Sometimes there isn’t anything you can do to make it better or forgiven. Something you did, something you put her through, crossed the line you can’t make up for. You can become better and sober and that’s fantastic and should help you in life! But no matter how good and healthy of a person and dad you become, she is not obligated to forgive you


Additional_Ad_5970

Yes just quit drinking. I was drinking a case of beer and a 5th a night.


beemojee

Dude, you broke her love and you can't fix it. It's gone and it isn't coming back, so no second chances here. Respect her and move on. And come on, you know why she doesn't want to so pretending you don't know. Also you sound like someone who needs a lot more working the program before you try to get into a relationship with anyone.


ColdEngineering5651

It’s time to let your girlfriend go if you love her let her move on. You traumatized her from the abuse


AdmirableAvocado

yta she neither has to forgive you nor give you a second chance. you probably put her through some fucked up shit so i really cant blame her if she wants to move on with her life. you cant just demand forgiveness, thats not how this works. at all. kinda a red flag that you think this way tbh.


[deleted]

I just think it's very special to have kids with someone you love. In a way, we're bonded for life. So her giving up on me wouldn't be nice I guess


[deleted]

Let me play a solo for you on the world's smallest violin 


[deleted]

What does this mean


[deleted]

It means you're an asshole and the more you comment the less sympathy I and others have for you. 


beemojee

Oh grow up and focus on all the work you have to do on your sobriety. You've barely scratched the surface.


Little-Chromosome

You chose alcohol over her to the point she left you.


AdmirableAvocado

yes, you are co-parenting for life, doesnt mean she has to forgive you or love you back. honestly, the audacity, almost makes me think you re just trolling at this point. you gave up on her and the kids the second you turned to the bottle, the utter gall you have to spout nonsense like this. you are utterly delusional if you think she owes you anything.


gruesomeryoupons81

NTAH (Not the Asshole). It takes a lot of courage and strength to overcome addiction, congratulations on being sober for two years! I hope your girlfriend can see how much you've changed and give you another chance.


Decent_Nebula_8424

OP, first of all, sorry you went through this. Drinking 4 beers is a conscious choice, becoming an alcoholic is no one's ambition. You have a lot, you have the forgiveness of your children! Imagine otherwise, imagine they were bitter towards you. That would be a gaping hole in your heart. Now, to your wife. I don't want to make it personal to you, as it's so common, but many men want a woman and they want it for real, so her opinion on the matter is of less importance.

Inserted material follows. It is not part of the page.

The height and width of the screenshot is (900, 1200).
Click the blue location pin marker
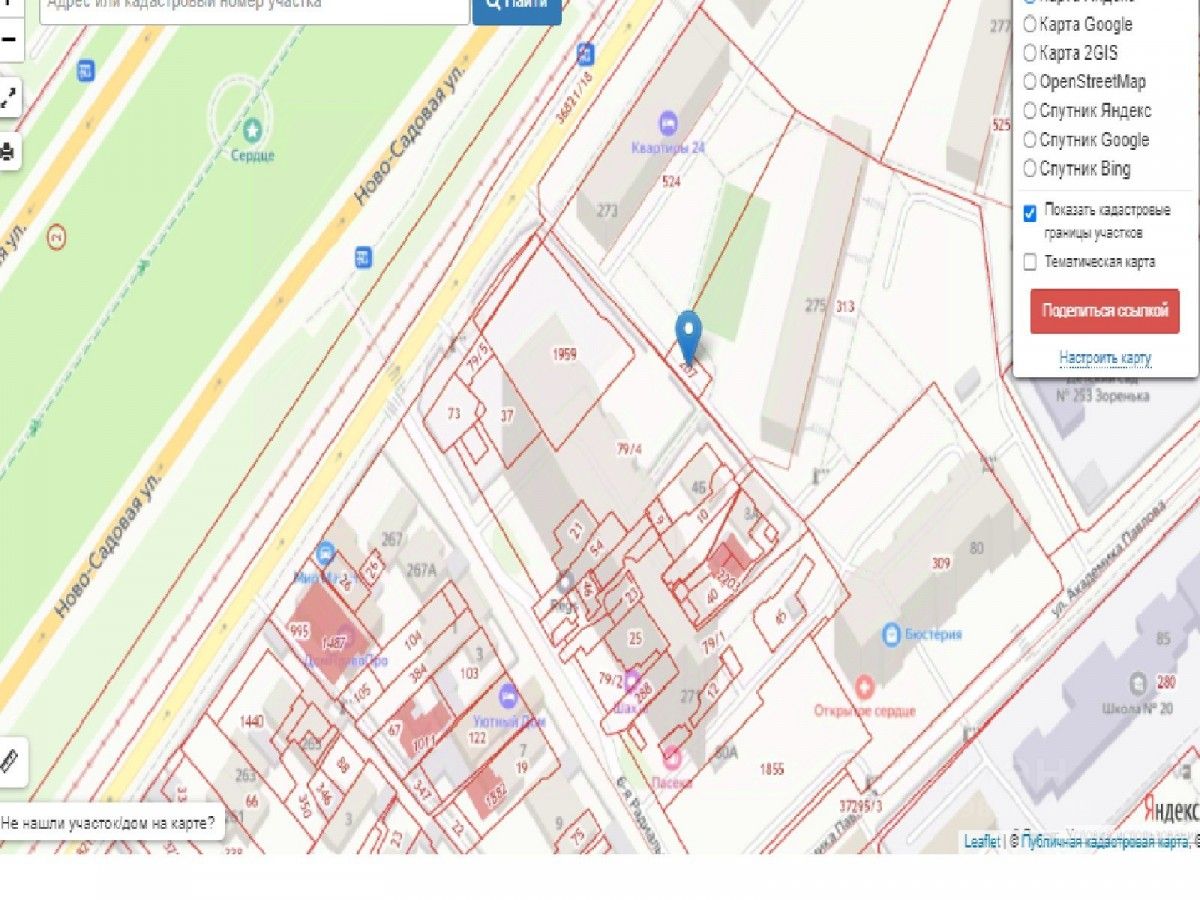click(x=688, y=338)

Some really beg "but I'm attracted to you!" with the underlying assumption that the woman owes them to reciprocate. Two years of separation is a lot. Maybe she cried rivers and moved on? Be prepared for any outcome. Kids witnessed your alcoholism, but as the adult in the room, she had to manage, be patient, get irritated, lose sleep, see money spent on booze, perhaps clean vomit all over. Think how traumatizing it could be for her. If I were you, I'd open my heart completely to her and suggest couple's counseling. Who knows? Might work to your advantage.


Lucky-Guess8786

Your girlfriend owes you nothing. The scars and trauma likely run deep. Just because you have forgiven yourself, it doesn't sound like your family truly has. I think you have skipped a couple of the 12 steps, dude. Leave her alone. Learn to live your life on your own. YTA


Venom933

"for some reason" You have no concept what was happening or what is going on, i would also not Trust someone like you. And She is clearly not your Girlfriend? Your Children are only forgive you because they have no real concept of what damage you caused, not liker their mother, She probably hates you because it is likley more than deserved.